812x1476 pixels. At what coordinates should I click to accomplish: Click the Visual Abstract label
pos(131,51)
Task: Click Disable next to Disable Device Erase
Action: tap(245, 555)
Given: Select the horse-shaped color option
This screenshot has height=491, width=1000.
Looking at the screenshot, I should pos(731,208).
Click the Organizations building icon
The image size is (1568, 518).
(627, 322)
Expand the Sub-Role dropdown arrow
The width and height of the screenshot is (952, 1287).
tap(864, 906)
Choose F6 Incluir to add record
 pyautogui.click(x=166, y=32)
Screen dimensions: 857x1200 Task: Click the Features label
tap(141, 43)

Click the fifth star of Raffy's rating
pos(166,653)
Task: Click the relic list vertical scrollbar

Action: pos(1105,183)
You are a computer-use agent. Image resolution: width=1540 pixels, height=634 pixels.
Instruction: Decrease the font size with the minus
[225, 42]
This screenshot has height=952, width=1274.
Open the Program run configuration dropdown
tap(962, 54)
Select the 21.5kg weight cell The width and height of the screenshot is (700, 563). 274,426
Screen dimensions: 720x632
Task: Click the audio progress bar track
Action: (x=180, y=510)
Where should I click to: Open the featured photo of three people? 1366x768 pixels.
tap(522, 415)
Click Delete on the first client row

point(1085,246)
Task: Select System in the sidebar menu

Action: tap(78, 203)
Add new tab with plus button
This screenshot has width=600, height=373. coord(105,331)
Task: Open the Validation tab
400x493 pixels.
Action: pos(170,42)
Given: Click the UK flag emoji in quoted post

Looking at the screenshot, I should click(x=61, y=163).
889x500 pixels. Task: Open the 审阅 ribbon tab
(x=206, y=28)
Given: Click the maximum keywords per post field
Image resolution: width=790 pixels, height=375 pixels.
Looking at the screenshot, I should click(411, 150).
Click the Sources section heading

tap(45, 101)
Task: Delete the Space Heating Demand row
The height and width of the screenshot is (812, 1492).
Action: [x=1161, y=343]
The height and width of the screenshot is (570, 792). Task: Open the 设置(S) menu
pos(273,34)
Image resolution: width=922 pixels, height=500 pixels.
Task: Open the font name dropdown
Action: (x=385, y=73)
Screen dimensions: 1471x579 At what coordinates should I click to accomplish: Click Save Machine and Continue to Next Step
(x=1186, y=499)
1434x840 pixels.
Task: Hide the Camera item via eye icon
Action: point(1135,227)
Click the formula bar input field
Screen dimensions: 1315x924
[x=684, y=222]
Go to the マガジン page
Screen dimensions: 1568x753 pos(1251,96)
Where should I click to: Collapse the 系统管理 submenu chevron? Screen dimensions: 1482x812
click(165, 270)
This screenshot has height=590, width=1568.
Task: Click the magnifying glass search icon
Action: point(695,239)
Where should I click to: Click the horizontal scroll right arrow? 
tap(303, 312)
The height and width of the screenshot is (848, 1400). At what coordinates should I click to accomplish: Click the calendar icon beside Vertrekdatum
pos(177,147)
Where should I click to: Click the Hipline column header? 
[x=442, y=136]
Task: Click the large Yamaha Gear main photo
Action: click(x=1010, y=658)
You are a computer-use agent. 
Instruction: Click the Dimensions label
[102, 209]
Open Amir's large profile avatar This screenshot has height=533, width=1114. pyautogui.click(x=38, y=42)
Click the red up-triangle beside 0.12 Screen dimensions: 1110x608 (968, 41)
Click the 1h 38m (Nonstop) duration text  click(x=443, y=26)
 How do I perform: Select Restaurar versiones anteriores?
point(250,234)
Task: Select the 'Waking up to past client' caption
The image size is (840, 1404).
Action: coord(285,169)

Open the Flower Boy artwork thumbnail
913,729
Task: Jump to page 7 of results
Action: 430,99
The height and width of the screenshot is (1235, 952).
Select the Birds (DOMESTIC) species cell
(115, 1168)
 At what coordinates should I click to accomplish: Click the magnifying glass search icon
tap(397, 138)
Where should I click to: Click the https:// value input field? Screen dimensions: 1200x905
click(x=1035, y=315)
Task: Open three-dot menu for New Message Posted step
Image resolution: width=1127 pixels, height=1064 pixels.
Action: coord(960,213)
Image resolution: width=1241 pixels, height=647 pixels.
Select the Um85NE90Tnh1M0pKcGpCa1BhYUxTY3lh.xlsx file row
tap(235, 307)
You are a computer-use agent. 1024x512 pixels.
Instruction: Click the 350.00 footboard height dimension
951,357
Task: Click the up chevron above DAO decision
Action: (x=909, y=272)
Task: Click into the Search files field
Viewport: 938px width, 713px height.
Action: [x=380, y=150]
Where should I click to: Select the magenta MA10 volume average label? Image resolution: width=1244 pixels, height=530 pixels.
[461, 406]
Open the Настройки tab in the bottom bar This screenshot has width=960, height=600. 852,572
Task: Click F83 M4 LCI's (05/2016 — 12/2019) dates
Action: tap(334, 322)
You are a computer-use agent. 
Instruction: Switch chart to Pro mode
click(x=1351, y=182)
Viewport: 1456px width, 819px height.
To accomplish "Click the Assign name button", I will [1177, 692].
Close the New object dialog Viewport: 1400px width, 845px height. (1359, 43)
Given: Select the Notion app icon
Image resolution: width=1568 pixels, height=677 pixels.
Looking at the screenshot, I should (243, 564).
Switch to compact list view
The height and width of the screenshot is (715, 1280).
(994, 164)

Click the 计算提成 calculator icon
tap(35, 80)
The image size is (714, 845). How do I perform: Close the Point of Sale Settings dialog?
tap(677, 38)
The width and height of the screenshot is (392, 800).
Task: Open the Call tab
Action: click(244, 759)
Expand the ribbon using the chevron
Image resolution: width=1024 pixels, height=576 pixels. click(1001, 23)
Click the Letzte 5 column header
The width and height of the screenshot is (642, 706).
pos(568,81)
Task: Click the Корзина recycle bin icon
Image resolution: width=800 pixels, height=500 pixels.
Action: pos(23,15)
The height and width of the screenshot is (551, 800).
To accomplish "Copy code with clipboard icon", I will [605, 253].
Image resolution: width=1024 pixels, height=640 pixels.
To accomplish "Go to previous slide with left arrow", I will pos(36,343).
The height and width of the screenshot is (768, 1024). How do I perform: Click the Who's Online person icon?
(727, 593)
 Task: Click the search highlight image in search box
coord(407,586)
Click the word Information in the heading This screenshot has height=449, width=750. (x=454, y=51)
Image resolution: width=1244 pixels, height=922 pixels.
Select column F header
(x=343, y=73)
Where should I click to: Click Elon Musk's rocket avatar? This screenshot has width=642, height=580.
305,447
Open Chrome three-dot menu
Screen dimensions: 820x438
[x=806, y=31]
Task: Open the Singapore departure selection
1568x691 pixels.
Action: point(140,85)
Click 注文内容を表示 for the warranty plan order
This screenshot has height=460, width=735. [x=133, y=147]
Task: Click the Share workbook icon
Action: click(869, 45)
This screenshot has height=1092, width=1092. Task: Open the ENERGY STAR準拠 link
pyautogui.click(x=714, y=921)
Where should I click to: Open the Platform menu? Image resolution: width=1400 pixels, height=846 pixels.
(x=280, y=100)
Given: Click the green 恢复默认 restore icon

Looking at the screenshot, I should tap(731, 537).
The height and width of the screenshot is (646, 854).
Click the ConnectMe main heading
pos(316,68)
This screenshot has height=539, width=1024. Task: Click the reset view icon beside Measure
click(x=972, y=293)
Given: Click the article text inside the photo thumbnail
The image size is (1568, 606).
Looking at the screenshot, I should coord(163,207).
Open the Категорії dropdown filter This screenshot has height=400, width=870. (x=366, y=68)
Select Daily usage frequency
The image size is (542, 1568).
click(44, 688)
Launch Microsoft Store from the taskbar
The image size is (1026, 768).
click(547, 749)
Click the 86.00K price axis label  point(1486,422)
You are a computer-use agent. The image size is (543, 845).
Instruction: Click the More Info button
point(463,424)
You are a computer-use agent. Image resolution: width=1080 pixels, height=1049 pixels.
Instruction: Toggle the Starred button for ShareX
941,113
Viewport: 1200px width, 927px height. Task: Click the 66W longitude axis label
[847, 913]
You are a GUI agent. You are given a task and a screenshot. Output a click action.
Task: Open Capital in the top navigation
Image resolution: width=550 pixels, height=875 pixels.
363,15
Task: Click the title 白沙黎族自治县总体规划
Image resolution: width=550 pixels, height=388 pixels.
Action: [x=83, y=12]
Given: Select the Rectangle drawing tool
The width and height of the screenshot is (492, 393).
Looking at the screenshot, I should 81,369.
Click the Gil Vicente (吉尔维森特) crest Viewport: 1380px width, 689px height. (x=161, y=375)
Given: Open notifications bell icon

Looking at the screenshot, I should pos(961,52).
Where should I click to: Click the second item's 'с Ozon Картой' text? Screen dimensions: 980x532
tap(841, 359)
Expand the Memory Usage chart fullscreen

* * * * * * *

PROBLEM REQUIREMENTS: Every line containing the word "computer" should be copied from the material.

RESPONSE BELOW:
You are a computer-use agent. Image resolution: width=1540 pixels, height=634 pixels.
You are a computer-use agent. 
You are a computer-use agent. 1024x512 pixels.
You are a computer-use agent. 
You are a computer-use agent. The image size is (543, 845).
You are a computer-use agent. Image resolution: width=1080 pixels, height=1049 pixels.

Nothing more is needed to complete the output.